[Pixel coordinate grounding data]
-*-
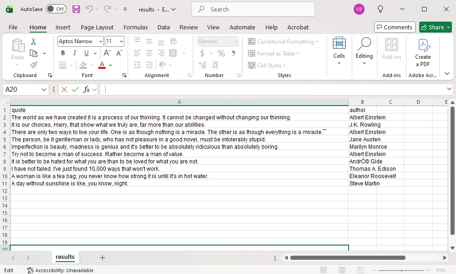This screenshot has width=456, height=274.
Task: Click the Format Painter brush icon
Action: (34, 65)
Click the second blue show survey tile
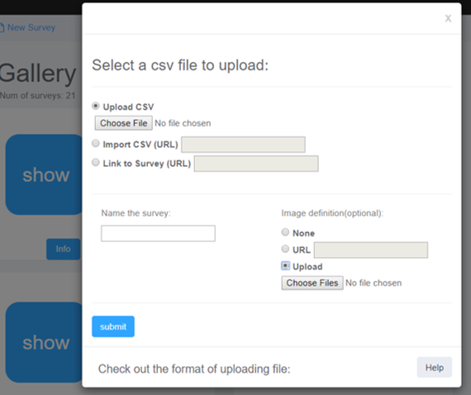Viewport: 471px width, 395px height. pos(44,342)
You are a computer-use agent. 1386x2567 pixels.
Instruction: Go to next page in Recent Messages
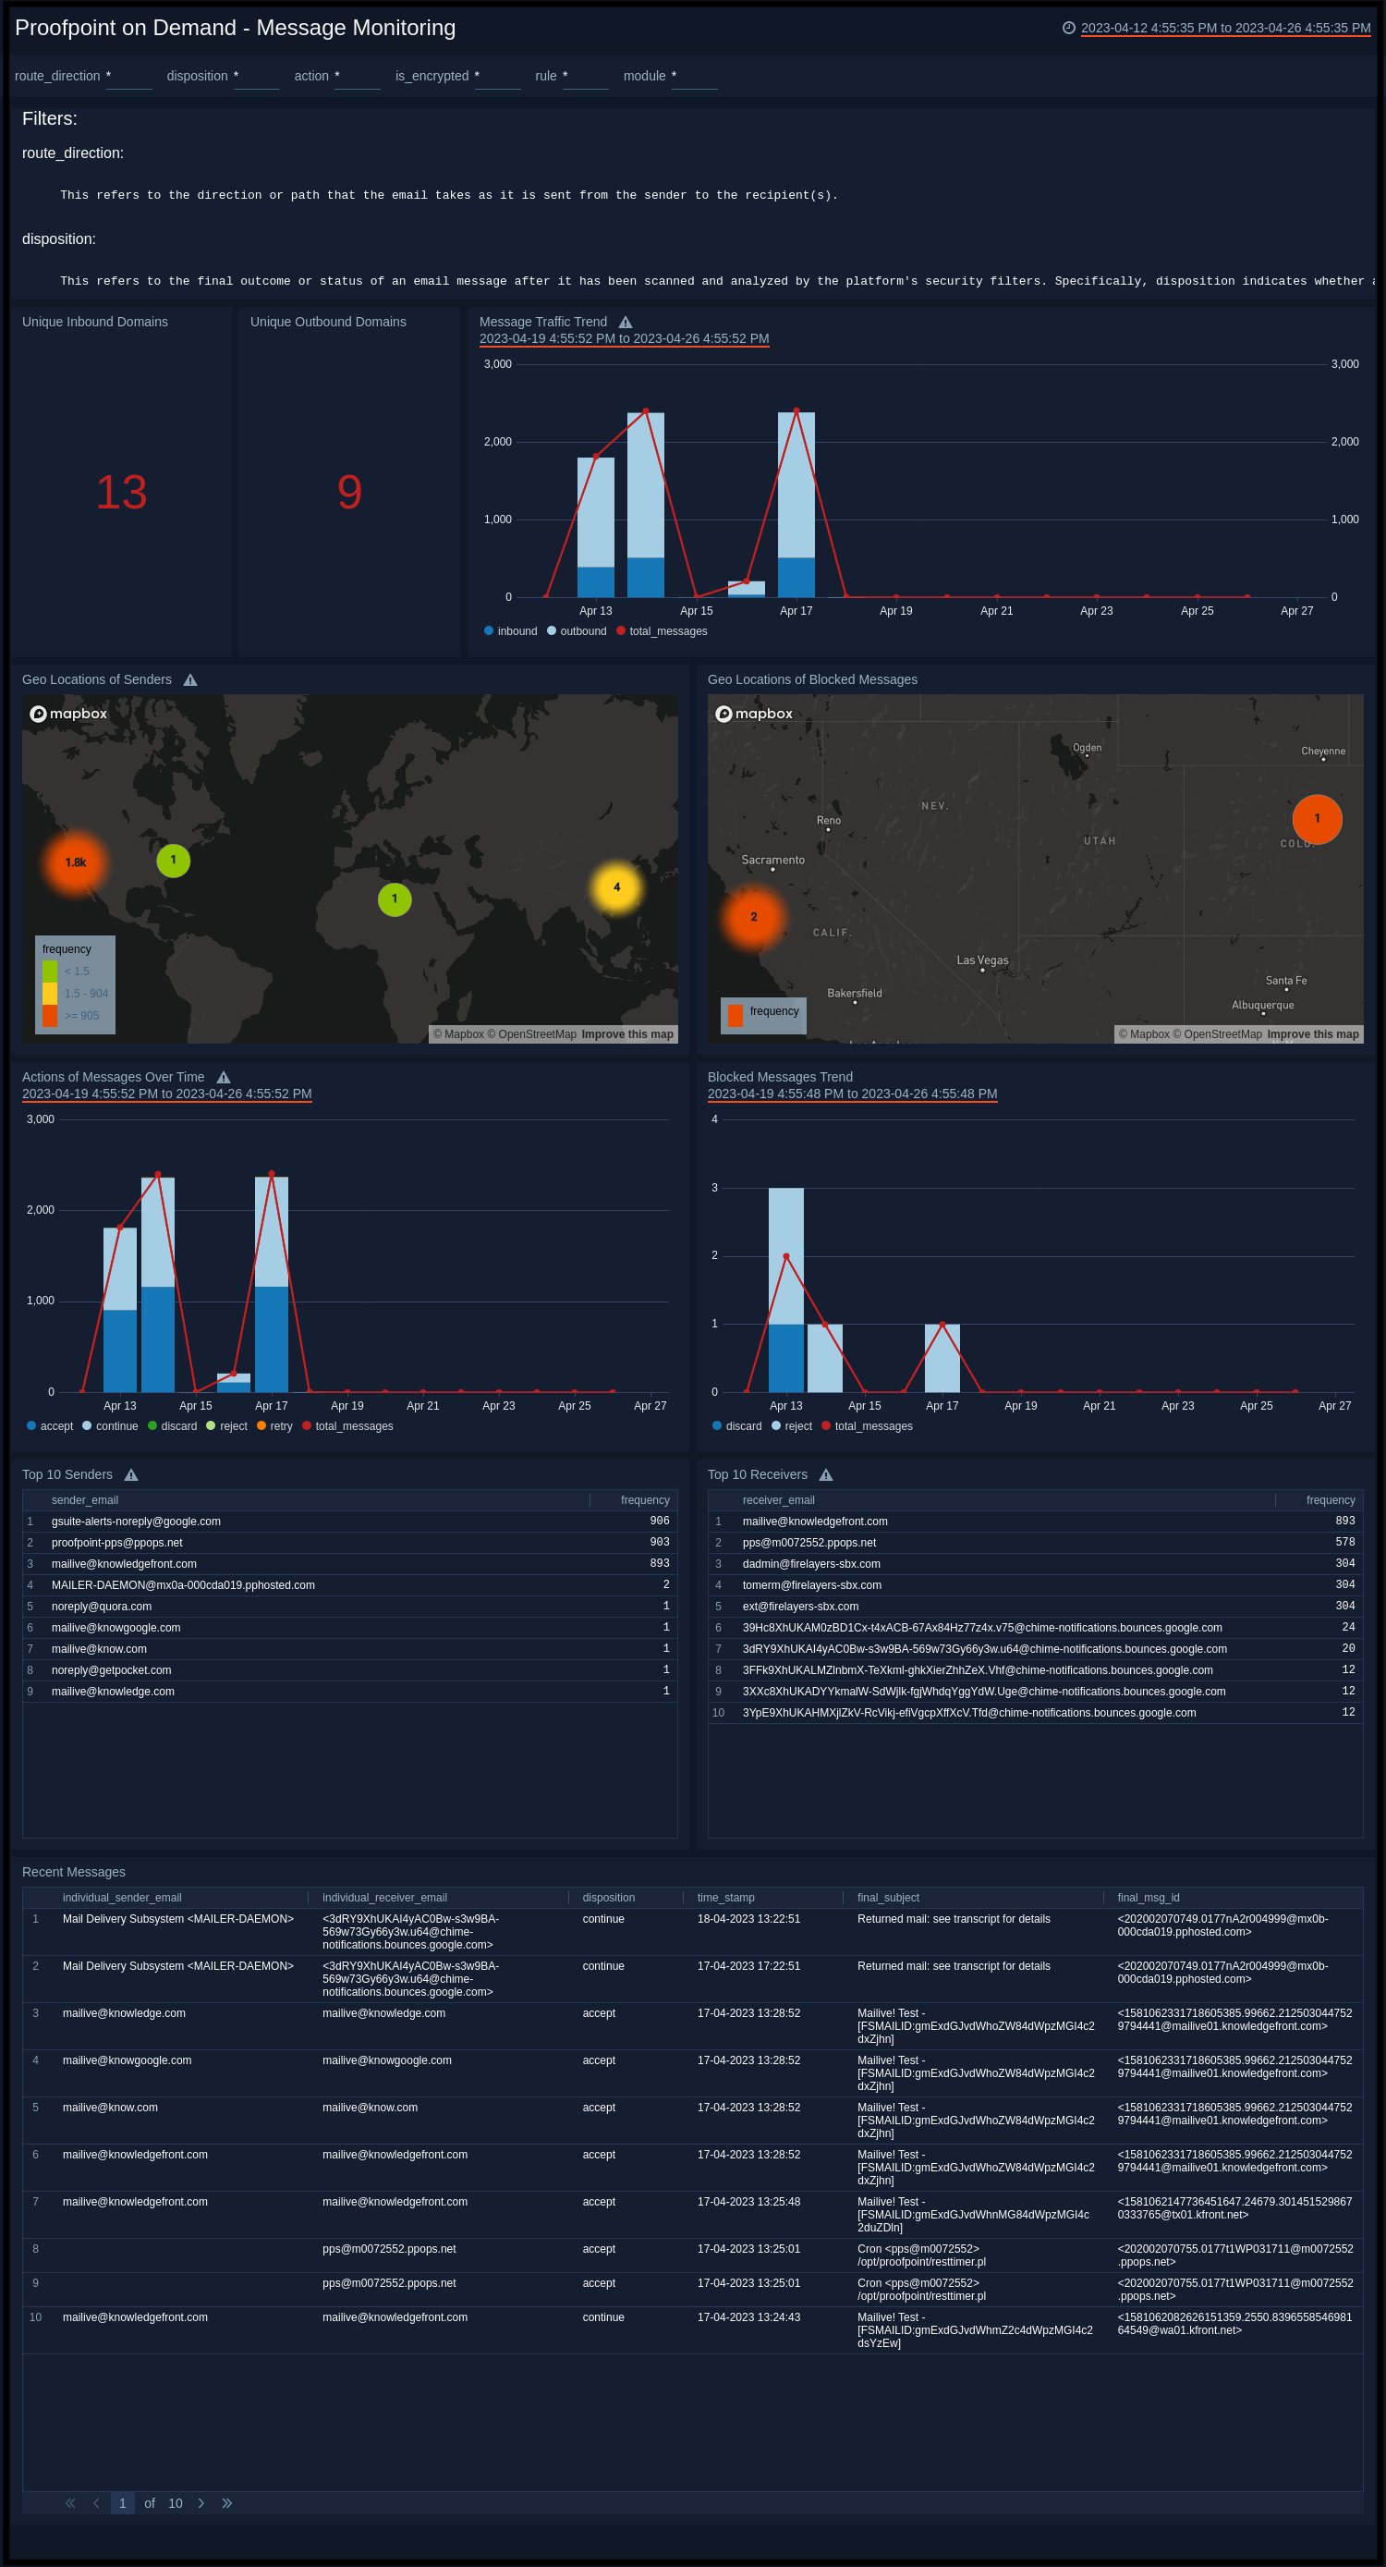click(201, 2502)
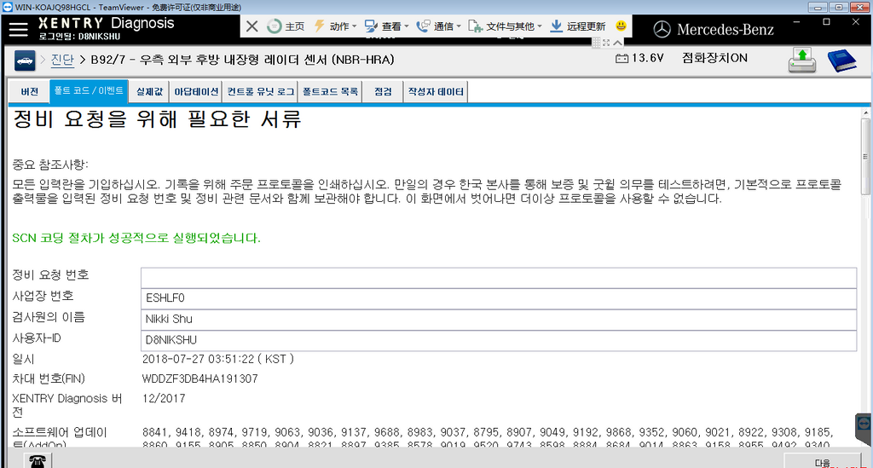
-*-
== Your task ==
Starting with the line that has "You are a computer-use" and ending with the last line of the records, retype every line exactly and only those lines. Do not include the pictures.

== Finished task ==
You are a computer-use agent. 1386x2567 pixels.
Instruction: Go to next page in Recent Messages
click(201, 2502)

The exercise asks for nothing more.